En somme, il faut dépasser l'illusion de l'Être extérieur et l'illusion de l'Être intérieur pour enfin embrasser le Devenir au-delà de toute notion d'Être.

Cet embrassement est un embrasement qui "initie" le voyage vers l'accomplissement de l'Intention.

 

La seule grande question qui reste alors est celle-ci : quelle est l'Intention originelle qui alimente, justifie et donne sens à tous les accomplissements ? quelle est la nature profonde de cette Intention qui fera (fait déjà, sans que nous le sachions clairement) tout communier (du latin cum munire : "construire ensemble") ?

 

Le téléocentrisme est un constructivisme.

Le constructivisme n'est jamais assemblage, mais il est toujours émergence, comme un arbre qui pousse à partir de sa graine fécondée.

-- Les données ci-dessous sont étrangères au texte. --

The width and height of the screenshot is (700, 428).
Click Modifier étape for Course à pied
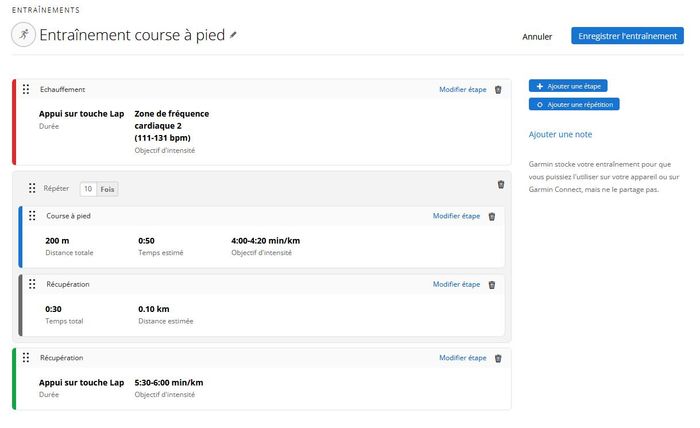tap(456, 216)
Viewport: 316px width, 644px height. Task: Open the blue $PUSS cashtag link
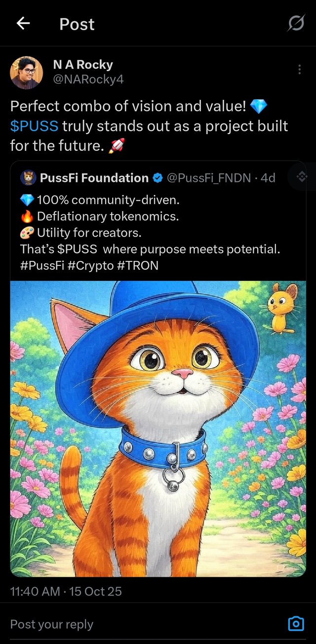point(34,126)
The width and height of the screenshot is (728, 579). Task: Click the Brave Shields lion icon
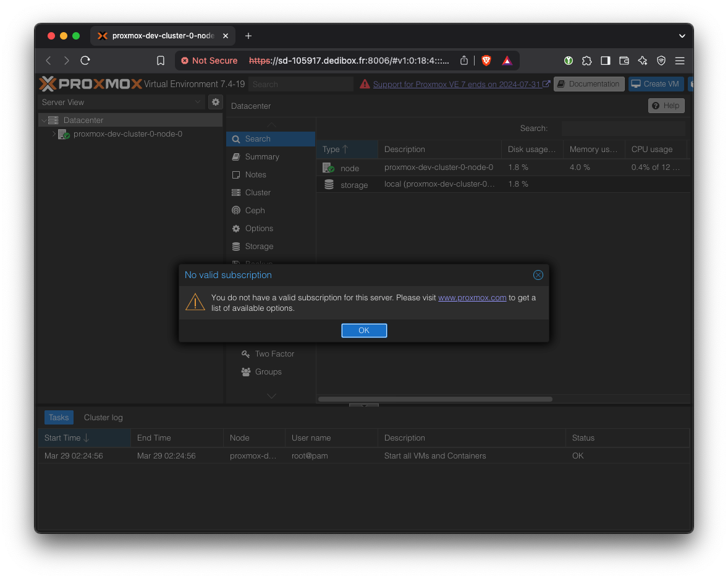pos(486,61)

Tout ce qui existe se construit par accumulation, sans plan mais mû par une intention unique et immanente, en inventant, au fil du chantier, les pratiques de construction les plus adéquates pour que le processus d'ensemble s'accomplisse, optimalement, en plénitude.

 

La plénitude n'est pas un but final, mais bien une intention continuellement présente, dans chaque ici et maintenant.

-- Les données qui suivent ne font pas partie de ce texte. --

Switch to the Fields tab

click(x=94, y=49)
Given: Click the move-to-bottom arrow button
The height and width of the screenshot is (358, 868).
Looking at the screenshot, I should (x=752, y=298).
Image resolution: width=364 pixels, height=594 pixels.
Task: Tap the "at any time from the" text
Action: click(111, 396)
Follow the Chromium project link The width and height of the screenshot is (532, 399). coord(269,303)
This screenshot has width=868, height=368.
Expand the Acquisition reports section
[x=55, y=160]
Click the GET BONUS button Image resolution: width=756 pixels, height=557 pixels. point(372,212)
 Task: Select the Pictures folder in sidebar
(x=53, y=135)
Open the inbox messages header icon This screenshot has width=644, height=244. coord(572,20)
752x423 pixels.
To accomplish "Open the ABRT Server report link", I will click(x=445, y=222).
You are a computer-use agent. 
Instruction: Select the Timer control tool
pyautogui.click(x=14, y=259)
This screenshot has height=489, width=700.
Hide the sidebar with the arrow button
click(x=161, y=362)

Pour les hommes, "plénitude" et "sacré" se confondent.

Pour une personne ou une communauté, qu'est-ce qui est "sacré" ?

Qu'est-ce qui exprime ce pour quoi on est prêt à faire tous les "sacrifices" (ce qui fait le "sacré") en s'y "consacrant" (se "sacraliser" avec) totalement ?

 

On peut affirmer que le Réel a un sens, non parce qu'il est orienté vers une finalité qui aurait été définie a priori, mais bien parce qu'il est guidé par une même intention renouvelée à chaque instant présent.

 

L'unité cohésive et cohérente de l'univers est induite et maintenue par l'unicité et la cohérence de l'Intention cosmique.

Un processus n'est possible et ne s'accomplit qu'en interdépendance avec les autres processus avec lesquels il interfèrent.

 

Accomplir, c'est croître en cohérence.

L'univers entier, et tout ce qu'il contient, vise, dans toutes les dimensions, à atteindre la cohérence maximale ; toute son évolution n'a que cette intention-là.

S'accomplir, c'est faire croître sa cohérence personnelle dans toutes les dimensions de son devenir.

Accomplir le monde, c'est en faire émerger une cohérence plus forte.

L'ennemi de la cohérence, c'est le chaos.

L'univers a horreur du chaos bien plus que du vide.

 

Le Réel n'est en aucun cas "aveugle", livré au non-sens ou au hasard, à l'absurde et au n'importe quoi ; faute de savoir où il va, il sait au moins quels sont son désir, sa soif, son appétit, son souhait, son goût, sa volonté, son ambition, son inclination, son aspiration, sa demande, sa tendance, etc … bref : son Intention !

Le Réel a donc une Âme c'est-à-dire un "moteur" qui l'anime.

Le Réel ne va pas quelque part, le Réel évolue vers la construction de sa propre plénitude.